Generally, unlike a primary battery that is incapable of being recharged, a secondary battery may be repeatedly charged and discharged. Recently, a high power secondary battery using a non-aqueous electrolyte having high energy density has been developed. When one battery cell is packaged into a pack shape, it forms a low capacity battery that may be used as a power source for various portable small electronic devices such as cellular phones, laptop computers, and camcorders. When several tens of battery cells are connected in series or in parallel, a high capacity secondary battery is formed which may be used as a power source for driving motors such as in a hybrid electric automobile.
Such a high capacity secondary battery is typically assembled in series by connecting a plurality of secondary batteries. Each of the plurality of secondary batteries is composed of an electrode assembly, a case, and a cap assembly.
The battery may be fabricated into various shapes such as cylindrical and prismatic shapes, wherein an electrode assembly thereof has a bar of positive and negative electrode sheets and an insulator separator interposed therebetween that is wound (as a jelly roll) and inserted into a case. The case is then mounted with a cap assembly formed with an outer terminal to provide a battery.
The cap assembly of a secondary battery additionally may include a safety apparatus designed to rupture at a predetermined pressure level and allow trapped gas to escape for the purpose of preventing an explosion of the battery. The cap assembly typically includes an outer terminal that is electrically connected to the electrodes of the electrode assembly and a gasket sealing the case.
A secondary battery may be equipped with a protection circuit for detecting excessive current and intercepting it during charge and discharge of the battery.

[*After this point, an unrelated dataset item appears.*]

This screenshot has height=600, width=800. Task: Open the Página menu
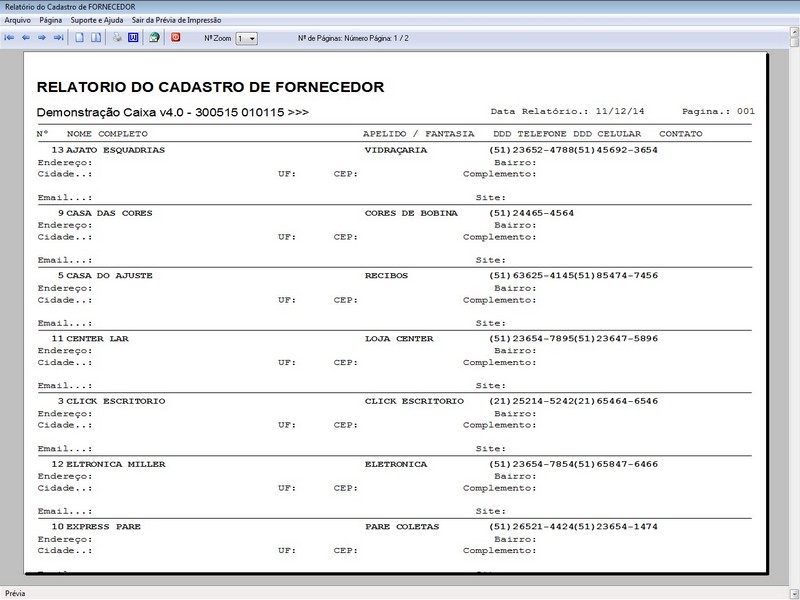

In other words, a safety apparatus is provided to reduce the possibility of explosion or combustion of a battery due to its inner pressure increasing during a chemical reaction in the case of abnormal operation of the protection circuit or unexpected occurrence of irregular reactions in the battery.
A conventional method of preventing an explosion of a battery includes equipping a cap plate on the case with a pressure releasing valve that ruptures at a predetermined pressure level, as disclosed in Japanese Patent laid-open No. 2000-223102. However, this conventional art has a problem in that a battery may be damaged by outside air and water flowing into the battery after the pressure releasing valve ruptures to emit gas from the battery due to singular structure of the release valve. In other words, the conventional valve eventually results in destruction of the battery by immediately rupturing at the predetermined maximum pressure level that it can sustain, and nullifying the air-tightness inside the battery.
This problem decreases the cycle-life of a battery and also reduces the battery characteristics of a high capacity secondary battery for a hybrid electric vehicle (HEV), because a battery for an HEV requires a particularly high output and large capacity. This means that the high capacity secondary battery contains a much greater energy and has a higher change in inner pressure than a regular battery, resulting in easier rupture of a pressure releasing valve installed therein.
Thus, there is a need for a secondary battery with an improved safety valve that allows the inner pressure of a secondary batter to be lowered in stages.